_Exercise objective_
Which lines in the records below hold the word "agent"? Copy each of them.

(Collected data)
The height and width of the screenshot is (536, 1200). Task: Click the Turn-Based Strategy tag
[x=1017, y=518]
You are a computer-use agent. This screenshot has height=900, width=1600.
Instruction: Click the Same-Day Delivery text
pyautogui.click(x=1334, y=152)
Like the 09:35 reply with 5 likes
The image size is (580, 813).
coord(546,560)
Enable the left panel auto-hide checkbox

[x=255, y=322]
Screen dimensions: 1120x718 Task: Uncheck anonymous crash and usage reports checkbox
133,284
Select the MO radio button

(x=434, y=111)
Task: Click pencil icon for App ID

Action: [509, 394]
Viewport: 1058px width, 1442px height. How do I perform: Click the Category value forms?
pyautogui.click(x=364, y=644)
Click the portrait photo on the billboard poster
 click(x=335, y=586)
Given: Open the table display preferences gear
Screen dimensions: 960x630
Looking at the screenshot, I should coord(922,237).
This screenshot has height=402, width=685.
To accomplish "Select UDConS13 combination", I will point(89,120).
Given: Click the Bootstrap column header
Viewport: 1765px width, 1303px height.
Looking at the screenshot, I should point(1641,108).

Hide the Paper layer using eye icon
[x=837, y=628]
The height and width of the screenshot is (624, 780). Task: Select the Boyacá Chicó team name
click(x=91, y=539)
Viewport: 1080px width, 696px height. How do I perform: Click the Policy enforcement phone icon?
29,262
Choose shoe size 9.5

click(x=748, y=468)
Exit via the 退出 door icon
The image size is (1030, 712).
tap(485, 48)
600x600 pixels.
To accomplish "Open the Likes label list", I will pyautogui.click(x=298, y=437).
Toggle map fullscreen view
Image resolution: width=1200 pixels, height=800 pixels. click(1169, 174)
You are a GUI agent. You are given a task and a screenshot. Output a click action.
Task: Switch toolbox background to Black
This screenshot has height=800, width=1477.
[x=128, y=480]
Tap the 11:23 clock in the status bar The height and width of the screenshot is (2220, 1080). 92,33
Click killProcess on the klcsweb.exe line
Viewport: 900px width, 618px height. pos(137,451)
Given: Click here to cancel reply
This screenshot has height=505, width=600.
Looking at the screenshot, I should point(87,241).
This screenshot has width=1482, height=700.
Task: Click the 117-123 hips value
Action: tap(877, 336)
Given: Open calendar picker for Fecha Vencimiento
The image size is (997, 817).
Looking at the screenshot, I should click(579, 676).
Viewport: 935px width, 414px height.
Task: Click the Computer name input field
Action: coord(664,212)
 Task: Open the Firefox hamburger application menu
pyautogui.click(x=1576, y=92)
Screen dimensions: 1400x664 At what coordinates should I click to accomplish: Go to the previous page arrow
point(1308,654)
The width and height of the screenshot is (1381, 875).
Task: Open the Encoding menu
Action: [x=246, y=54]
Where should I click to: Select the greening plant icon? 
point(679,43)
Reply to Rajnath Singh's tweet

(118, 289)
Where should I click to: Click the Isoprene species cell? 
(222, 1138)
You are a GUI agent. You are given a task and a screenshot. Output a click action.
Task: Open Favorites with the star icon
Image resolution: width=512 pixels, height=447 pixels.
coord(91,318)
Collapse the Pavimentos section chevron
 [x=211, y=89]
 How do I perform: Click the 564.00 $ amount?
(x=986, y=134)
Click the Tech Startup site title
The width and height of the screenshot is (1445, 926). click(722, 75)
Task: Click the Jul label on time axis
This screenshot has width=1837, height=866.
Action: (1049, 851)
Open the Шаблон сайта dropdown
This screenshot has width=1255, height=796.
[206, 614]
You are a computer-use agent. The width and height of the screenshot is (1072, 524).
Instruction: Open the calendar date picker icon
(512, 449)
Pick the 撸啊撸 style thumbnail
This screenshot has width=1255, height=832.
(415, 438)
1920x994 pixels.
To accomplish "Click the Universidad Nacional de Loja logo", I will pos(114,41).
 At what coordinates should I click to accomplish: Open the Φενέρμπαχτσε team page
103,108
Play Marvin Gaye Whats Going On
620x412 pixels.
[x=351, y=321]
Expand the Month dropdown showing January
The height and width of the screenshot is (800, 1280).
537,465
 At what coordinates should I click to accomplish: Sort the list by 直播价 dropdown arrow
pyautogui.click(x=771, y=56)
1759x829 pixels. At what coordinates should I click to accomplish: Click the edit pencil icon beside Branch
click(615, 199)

_Solution to the exercise_
You are a computer-use agent. This screenshot has height=900, width=1600.
You are a GUI agent. You are given a task and a screenshot. Output a click action.
You are a GUI agent. You are given a task and a screenshot. Output a click action.
You are a computer-use agent. The width and height of the screenshot is (1072, 524).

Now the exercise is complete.